Cell Phones ‘Part of 21st Century Learning’ in NJ Schools
As New Jersey school kids head back to class, many of them will be carrying cell phones, tablets and other electronic devices - with the full blessing of education officials.
According to Frank Belluscio, the deputy executive director of the New Jersey School Boards Association, individual school boards across the Garden State set their own specific policies, not only cell phones but all electronic devices that may connect students to the internet and be used to send emails and texts.
"Students are allowed to have these devices in school for use at certain times, for instance during breaks in class periods or after school hours," Belluscio said.

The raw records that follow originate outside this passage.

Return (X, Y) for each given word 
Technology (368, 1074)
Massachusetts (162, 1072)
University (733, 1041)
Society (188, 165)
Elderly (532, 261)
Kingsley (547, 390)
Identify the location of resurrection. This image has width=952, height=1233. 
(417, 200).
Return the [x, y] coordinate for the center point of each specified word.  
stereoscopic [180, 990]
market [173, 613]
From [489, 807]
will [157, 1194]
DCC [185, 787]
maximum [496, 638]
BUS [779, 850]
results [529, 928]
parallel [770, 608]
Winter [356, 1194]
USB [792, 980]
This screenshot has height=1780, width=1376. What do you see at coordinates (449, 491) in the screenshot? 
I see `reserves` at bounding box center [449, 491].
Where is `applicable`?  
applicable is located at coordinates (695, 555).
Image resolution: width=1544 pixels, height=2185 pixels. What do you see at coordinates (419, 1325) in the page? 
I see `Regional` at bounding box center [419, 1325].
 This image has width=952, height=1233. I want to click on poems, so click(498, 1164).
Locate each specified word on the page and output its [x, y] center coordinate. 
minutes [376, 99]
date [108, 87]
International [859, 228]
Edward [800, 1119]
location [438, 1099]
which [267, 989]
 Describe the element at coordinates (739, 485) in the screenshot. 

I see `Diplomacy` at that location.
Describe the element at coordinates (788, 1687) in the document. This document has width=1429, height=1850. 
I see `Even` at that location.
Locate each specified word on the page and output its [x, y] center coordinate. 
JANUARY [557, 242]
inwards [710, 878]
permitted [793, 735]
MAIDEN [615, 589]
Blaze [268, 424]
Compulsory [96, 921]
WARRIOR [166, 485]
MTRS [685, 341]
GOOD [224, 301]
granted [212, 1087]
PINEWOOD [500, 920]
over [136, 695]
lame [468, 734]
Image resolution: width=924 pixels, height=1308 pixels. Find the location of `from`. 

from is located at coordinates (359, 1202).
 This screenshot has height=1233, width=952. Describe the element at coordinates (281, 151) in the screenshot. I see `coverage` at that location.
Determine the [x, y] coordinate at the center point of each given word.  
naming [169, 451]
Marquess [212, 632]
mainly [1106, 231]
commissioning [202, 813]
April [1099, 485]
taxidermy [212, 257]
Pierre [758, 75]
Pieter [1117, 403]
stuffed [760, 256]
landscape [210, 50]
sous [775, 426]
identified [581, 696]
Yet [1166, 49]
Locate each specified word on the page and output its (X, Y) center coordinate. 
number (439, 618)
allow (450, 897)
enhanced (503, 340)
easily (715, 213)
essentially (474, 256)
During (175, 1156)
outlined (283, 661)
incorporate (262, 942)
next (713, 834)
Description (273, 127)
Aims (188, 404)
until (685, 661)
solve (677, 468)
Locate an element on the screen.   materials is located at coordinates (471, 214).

He says in most cases, students are instructed to turn off electronic devices during class, but kept in the student's possession.
Belluscio also said that not to many years ago cell phones were completely banned, but that was then and this is now.
"After situations such as Columbine where there was a safety factor in students having access to cell phones, districts have migrated away from that, and besides, there is some educational value to those devices, however school districts want to make sure that they are used properly, that they're not disruptive," he said.
He also says schools want to make sure these devices are not used for harassment, intimidation, or any kind of bullying.
"School board policies need to be very specific," Belluscio said. "They need to reflect educational goals and protect students and staff."
Pat Wright, the executive director of the New Jersey Principals and Supervisors Association, said electronic devices are now seen as instructional tools.
"More and more we're recognizing that cell phones are part of 21st century learning. In many schools the cell phone is an instructional tool now, it's used for note-taking, it's used for polling in the classroom," Wright said.
She said what schools are trying to do is educate young people about the appropriate use of technology - because we can't pretend it doesn't exist or it isn't a major part of students lives
"A lot of schools are coming to realize that technology needs to be integrated into the curriculum and thus enhancing kids ability to use technology appropriately," she said.